RECORD EXCERPTS |
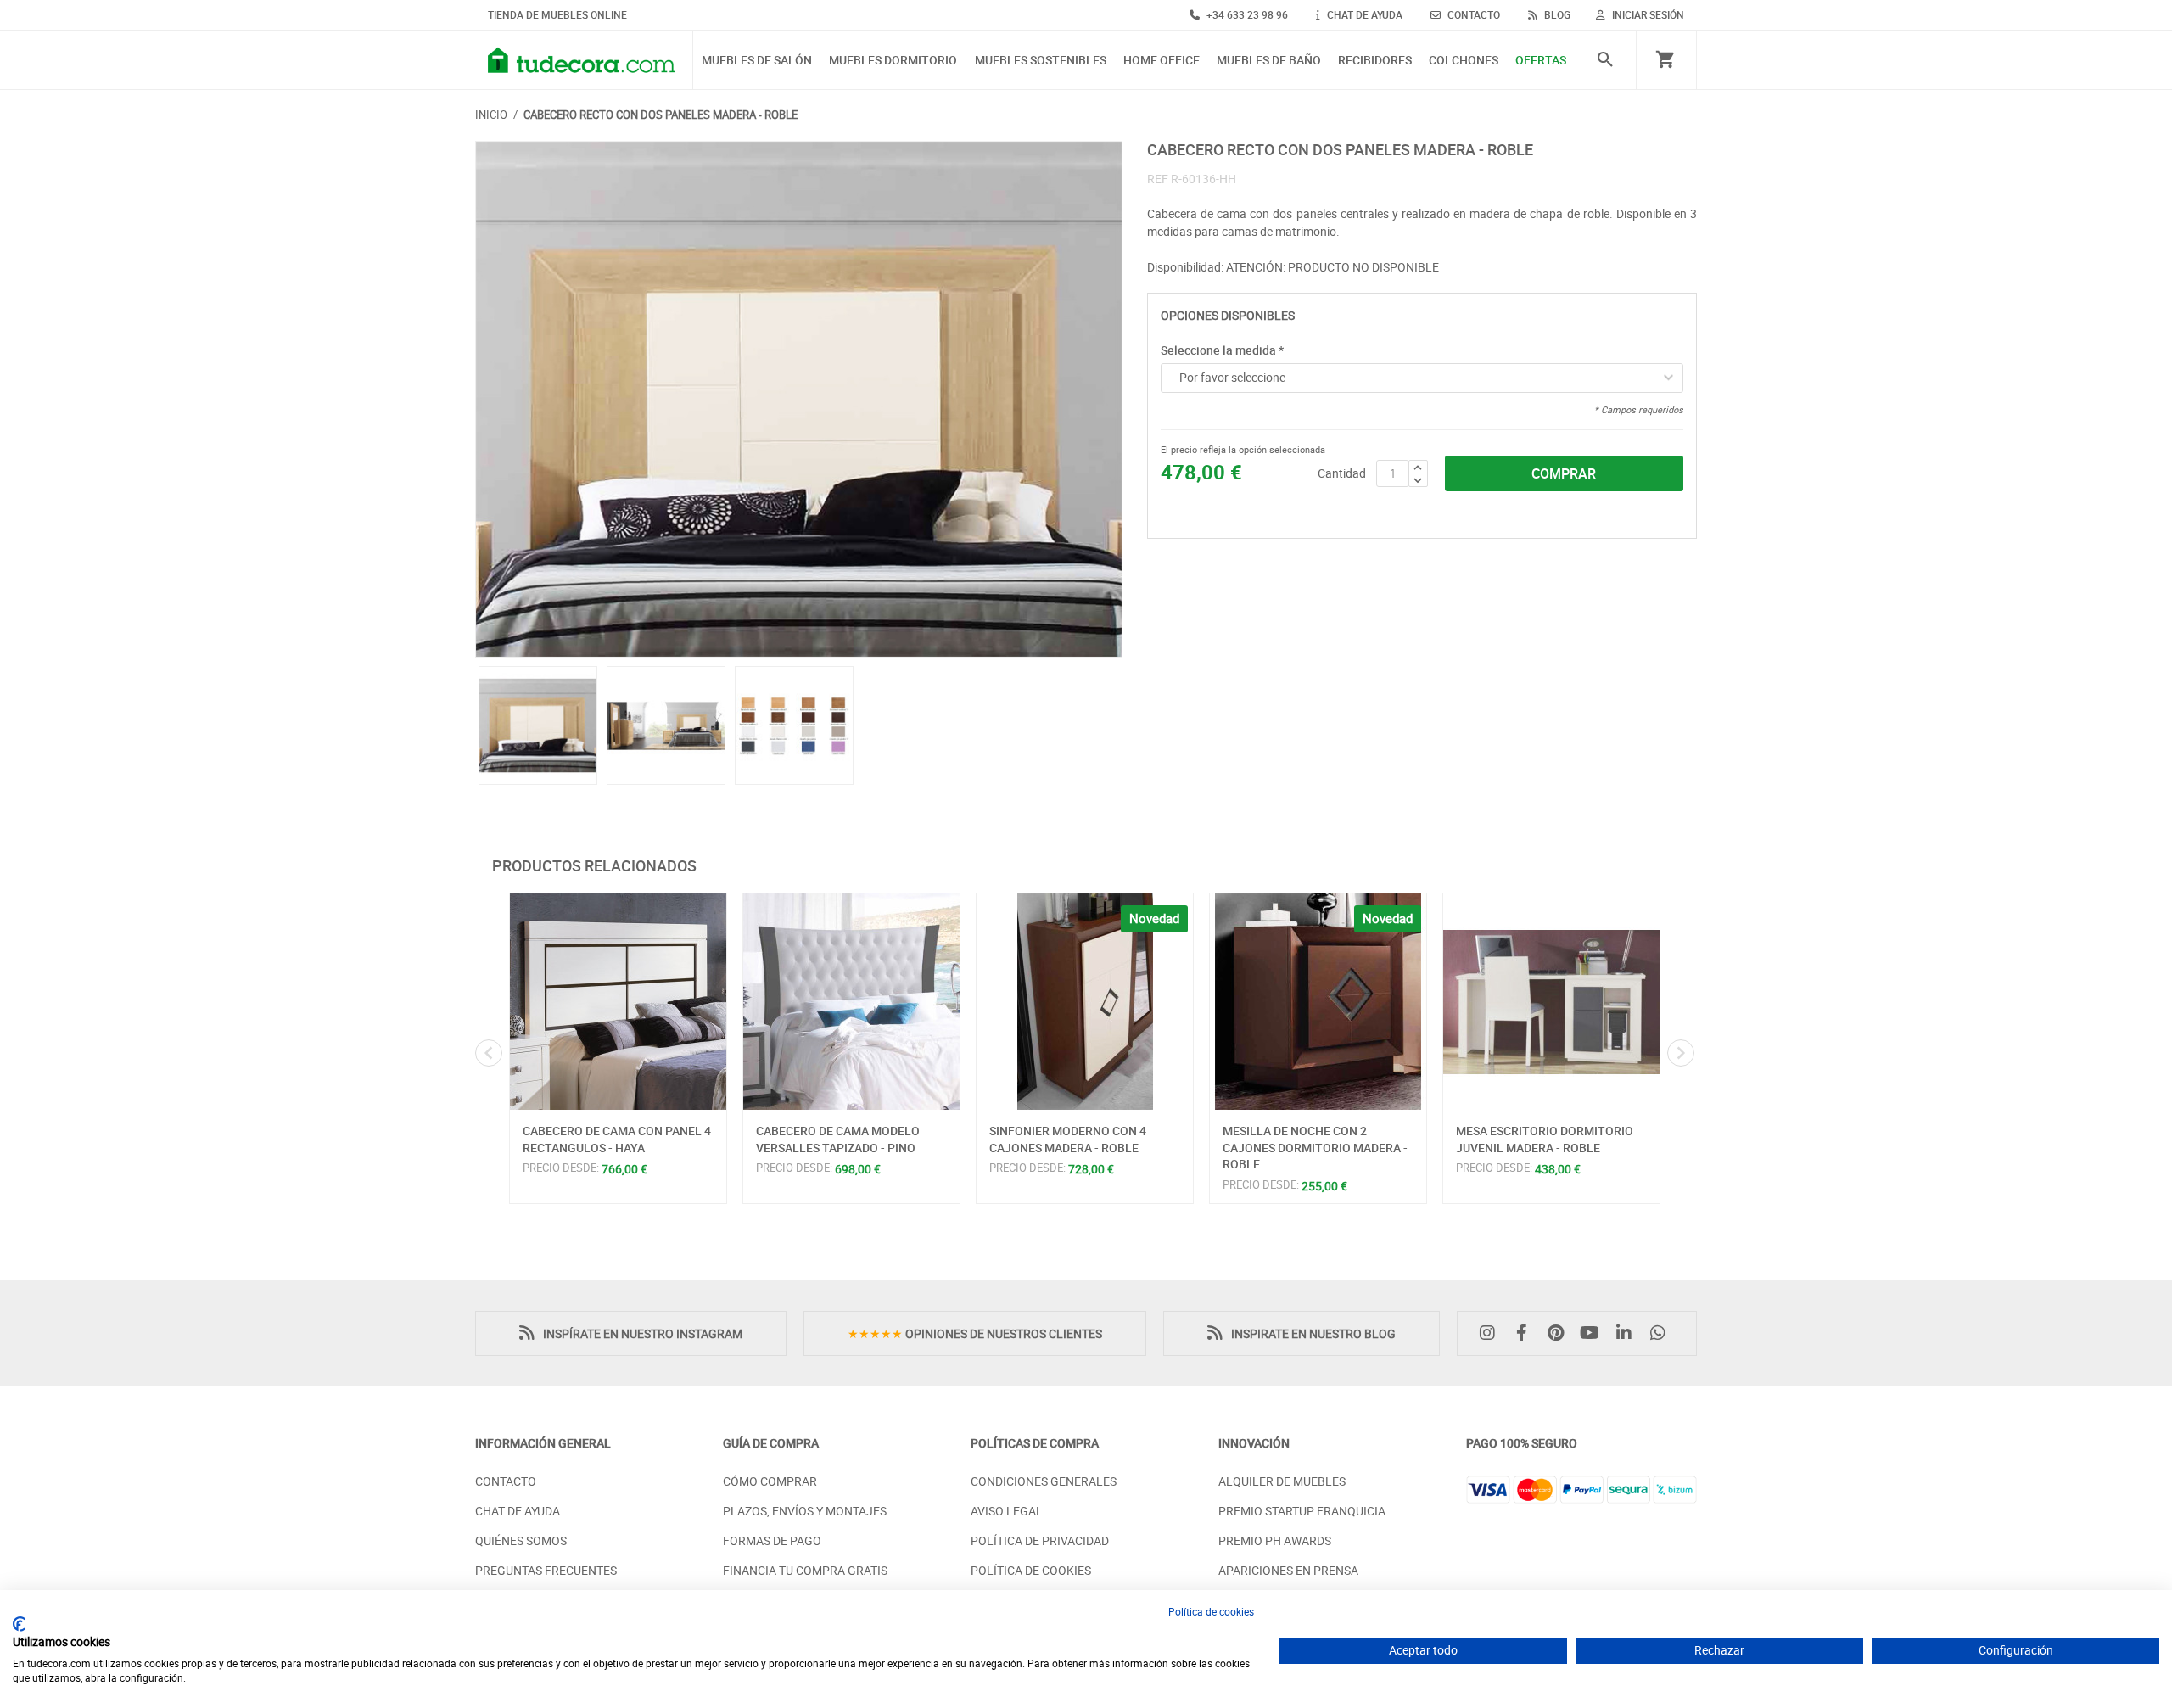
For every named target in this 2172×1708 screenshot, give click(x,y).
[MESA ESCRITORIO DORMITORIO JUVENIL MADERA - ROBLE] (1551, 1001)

--

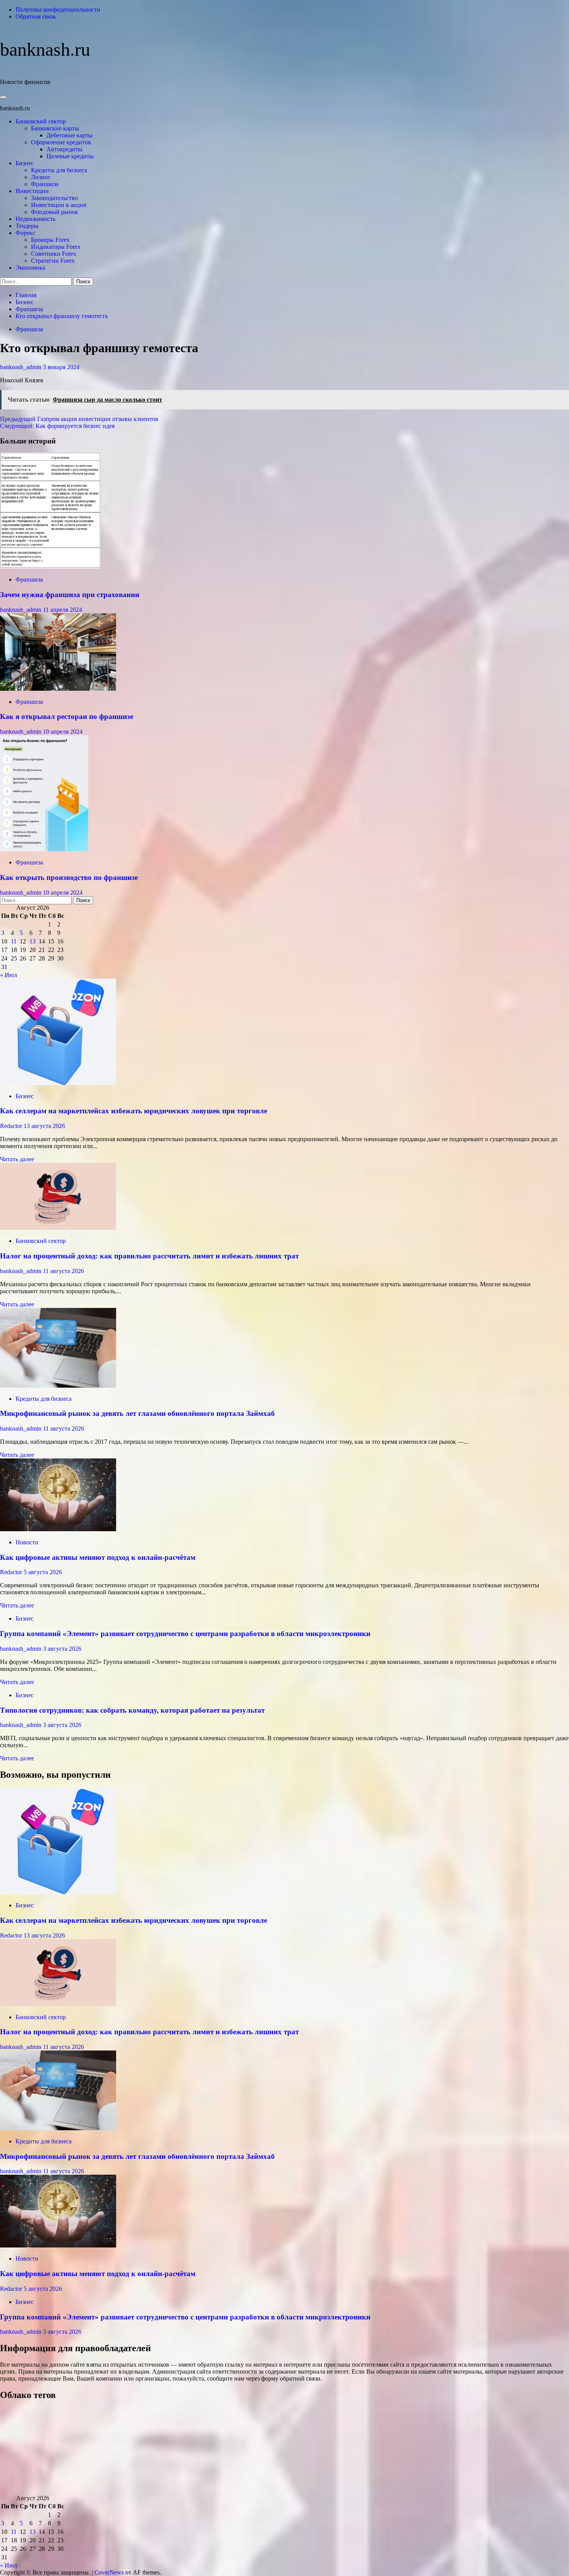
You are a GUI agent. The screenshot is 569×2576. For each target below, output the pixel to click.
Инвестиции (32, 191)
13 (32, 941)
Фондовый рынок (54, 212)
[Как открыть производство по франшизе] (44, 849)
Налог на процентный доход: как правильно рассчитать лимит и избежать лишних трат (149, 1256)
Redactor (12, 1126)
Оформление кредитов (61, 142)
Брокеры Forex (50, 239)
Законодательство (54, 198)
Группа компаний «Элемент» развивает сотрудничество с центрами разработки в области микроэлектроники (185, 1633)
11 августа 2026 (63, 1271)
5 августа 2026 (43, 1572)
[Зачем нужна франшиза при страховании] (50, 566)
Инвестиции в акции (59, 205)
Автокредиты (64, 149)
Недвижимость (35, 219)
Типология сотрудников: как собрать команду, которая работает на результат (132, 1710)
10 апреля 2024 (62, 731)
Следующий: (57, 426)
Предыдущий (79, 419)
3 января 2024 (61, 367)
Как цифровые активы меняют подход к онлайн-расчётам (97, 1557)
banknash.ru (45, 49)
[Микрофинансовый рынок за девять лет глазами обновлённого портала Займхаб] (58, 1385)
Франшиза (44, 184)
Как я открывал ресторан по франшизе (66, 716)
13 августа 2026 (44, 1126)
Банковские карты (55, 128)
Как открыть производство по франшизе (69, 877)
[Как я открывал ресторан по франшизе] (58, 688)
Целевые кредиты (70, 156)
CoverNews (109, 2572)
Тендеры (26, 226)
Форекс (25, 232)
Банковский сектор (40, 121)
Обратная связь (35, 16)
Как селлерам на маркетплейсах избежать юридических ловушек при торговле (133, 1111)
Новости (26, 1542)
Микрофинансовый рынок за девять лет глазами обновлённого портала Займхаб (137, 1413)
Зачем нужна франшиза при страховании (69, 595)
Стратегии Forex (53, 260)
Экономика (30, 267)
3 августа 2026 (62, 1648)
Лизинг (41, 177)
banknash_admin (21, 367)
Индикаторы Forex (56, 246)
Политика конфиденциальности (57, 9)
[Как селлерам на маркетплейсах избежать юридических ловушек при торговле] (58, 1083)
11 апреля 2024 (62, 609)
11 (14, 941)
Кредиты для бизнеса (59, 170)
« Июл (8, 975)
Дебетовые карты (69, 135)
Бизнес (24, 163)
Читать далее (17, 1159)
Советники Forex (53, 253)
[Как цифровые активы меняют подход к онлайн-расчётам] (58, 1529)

--

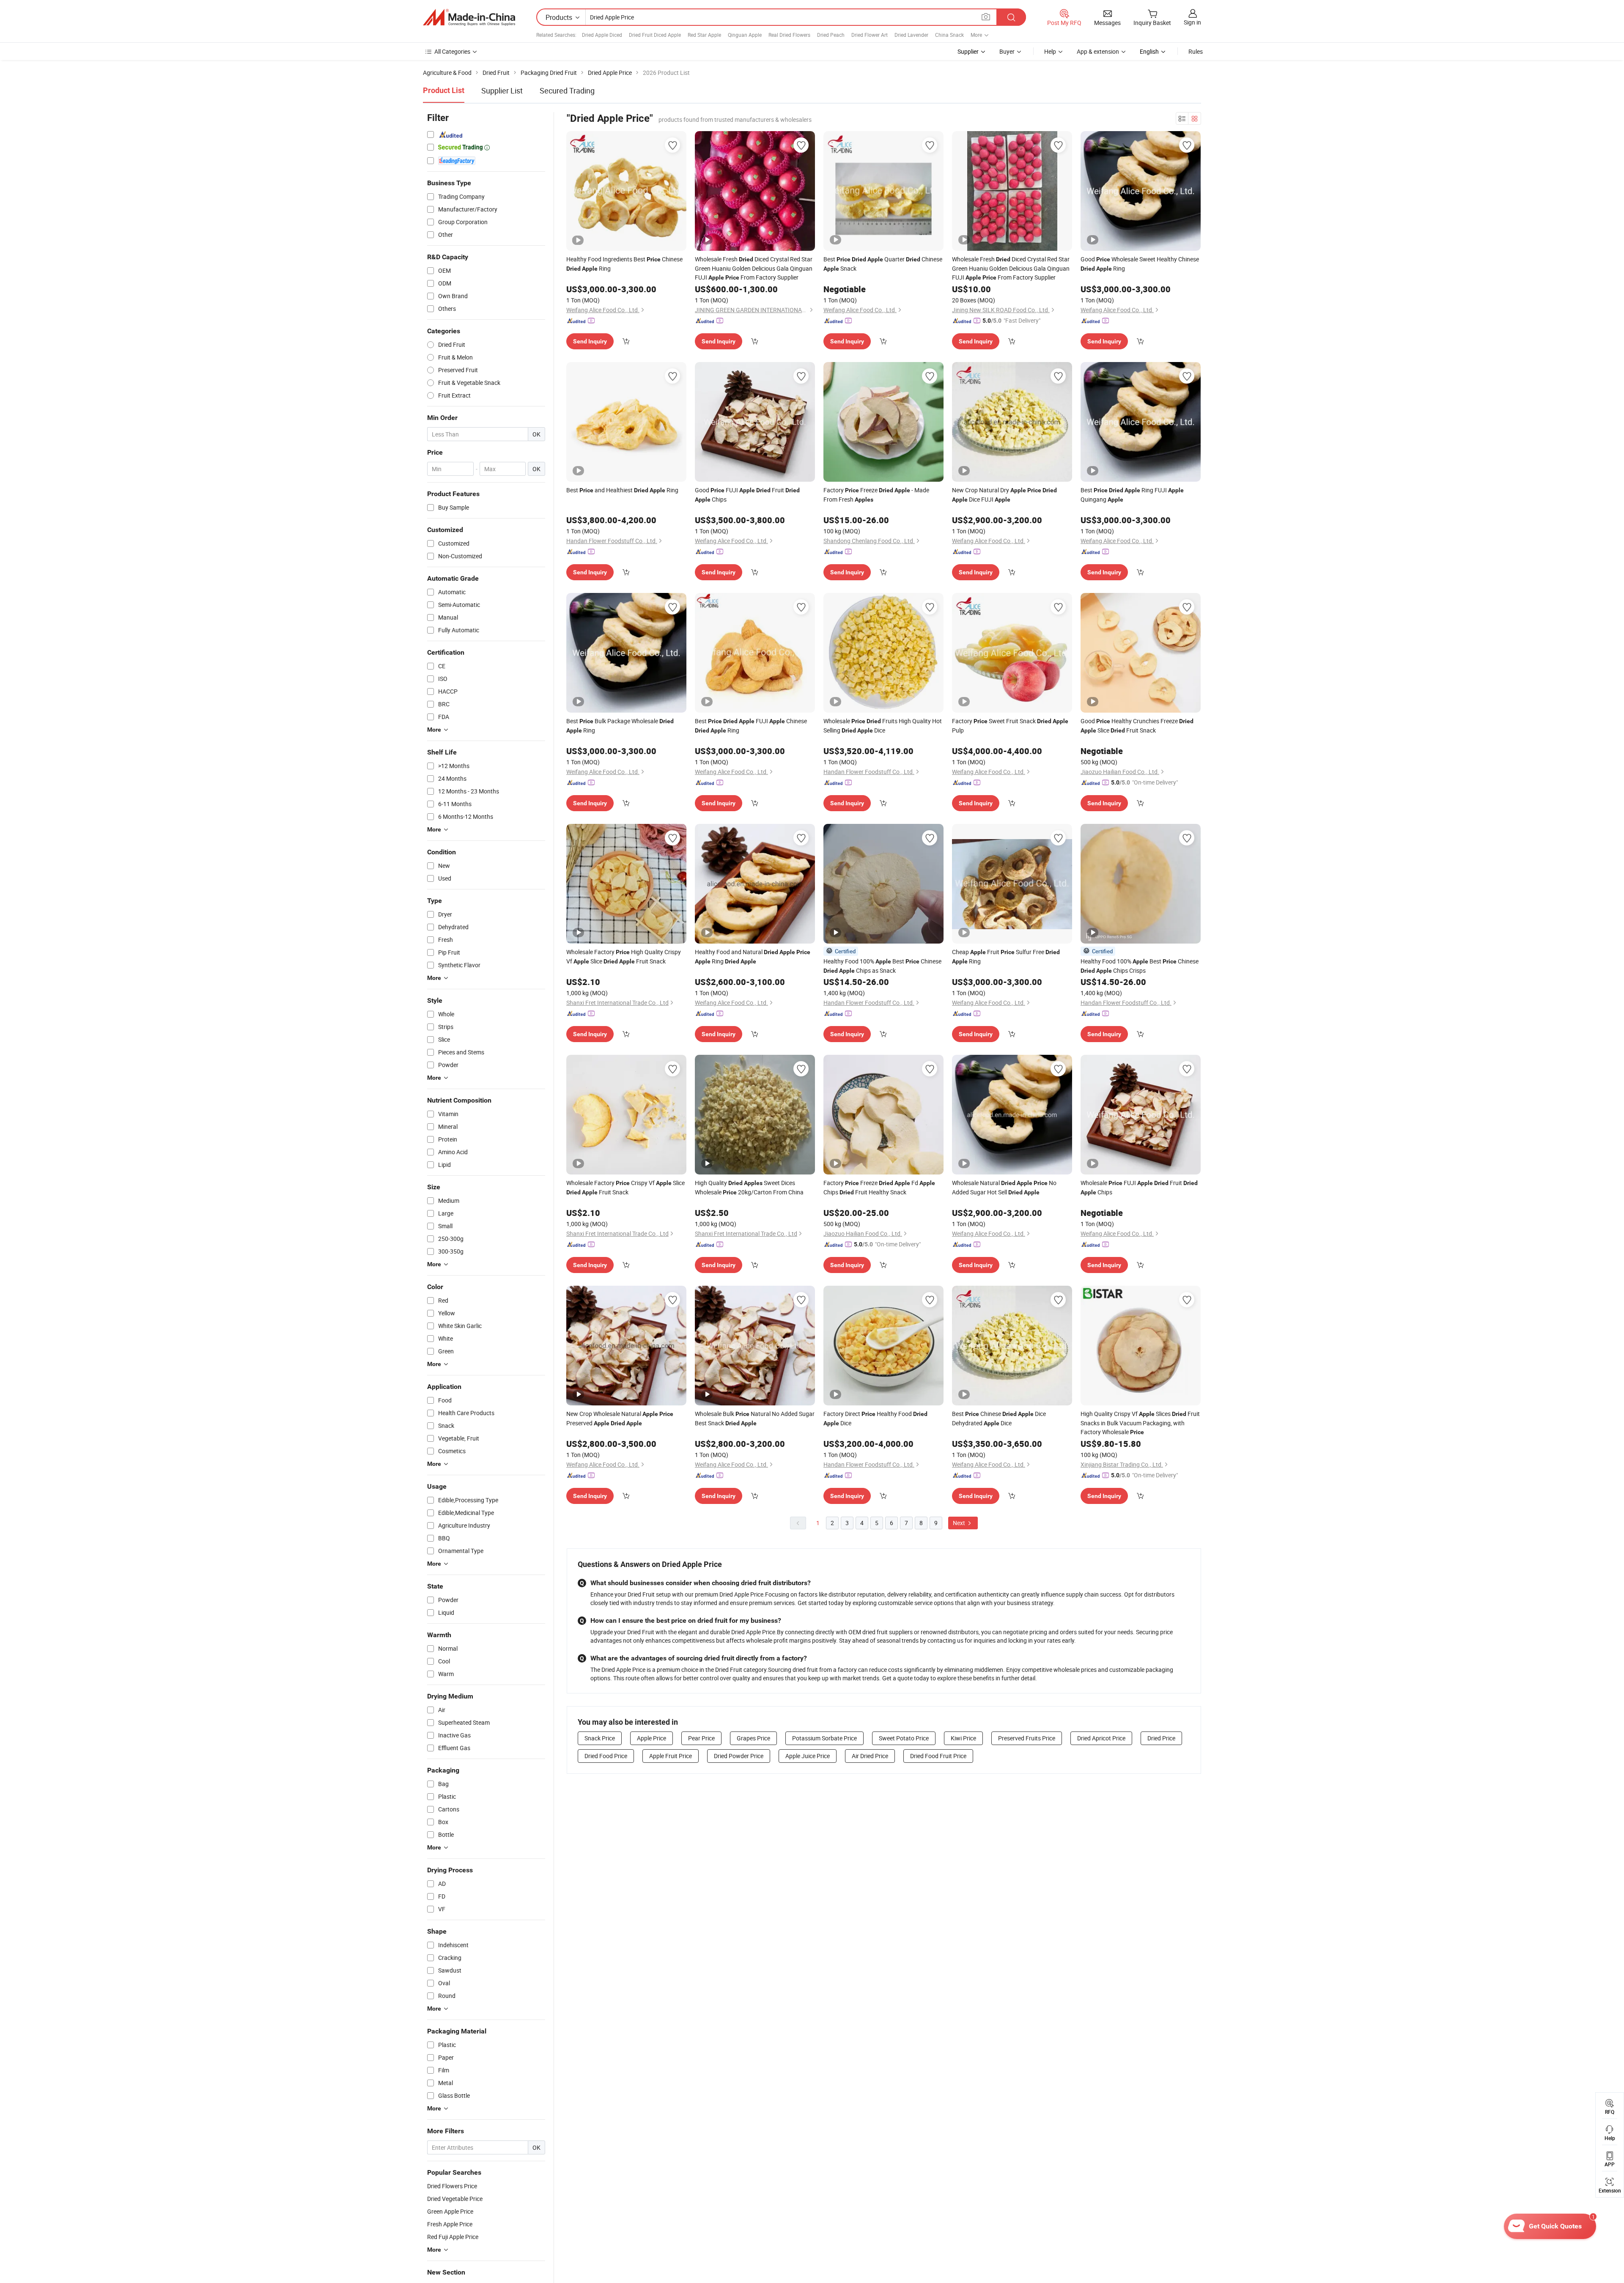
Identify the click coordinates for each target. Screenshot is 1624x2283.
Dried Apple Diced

PROBLEM DETAILS | Give back, exactly as written, the stretch from the line with "11 августа 2026 (63, 1271)" through the line with "11 апреля 2024 (62, 609)", and no other lines from the records above.

SOLUTION |
11 августа 2026 (63, 1271)
5 августа 2026 (43, 1572)
[Зачем нужна франшиза при страховании] (50, 566)
Инвестиции в акции (59, 205)
Автокредиты (64, 149)
Недвижимость (35, 219)
Типология сотрудников: как собрать команду, которая работает на результат (132, 1710)
10 апреля 2024 (62, 731)
Следующий: (57, 426)
Предыдущий (79, 419)
3 января 2024 (61, 367)
Как цифровые активы меняют подход к онлайн-расчётам (97, 1557)
banknash.ru (45, 49)
[Микрофинансовый рынок за девять лет глазами обновлённого портала Займхаб] (58, 1385)
Франшиза (44, 184)
Как я открывал ресторан по франшизе (66, 716)
13 августа 2026 (44, 1126)
Банковские карты (55, 128)
Как открыть производство по франшизе (69, 877)
[Как я открывал ресторан по франшизе] (58, 688)
Целевые кредиты (70, 156)
CoverNews (109, 2572)
Тендеры (26, 226)
Форекс (25, 232)
Банковский сектор (40, 121)
Обратная связь (35, 16)
Как селлерам на маркетплейсах избежать юридических ловушек при торговле (133, 1111)
Новости (26, 1542)
Микрофинансовый рынок за девять лет глазами обновлённого портала Займхаб (137, 1413)
Зачем нужна франшиза при страховании (69, 595)
Стратегии Forex (53, 260)
Экономика (30, 267)
3 августа 2026 (62, 1648)
Лизинг (41, 177)
banknash_admin (21, 367)
Индикаторы Forex (56, 246)
Политика конфиденциальности (57, 9)
[Как селлерам на маркетплейсах избежать юридических ловушек при торговле] (58, 1083)
11 апреля 2024 (62, 609)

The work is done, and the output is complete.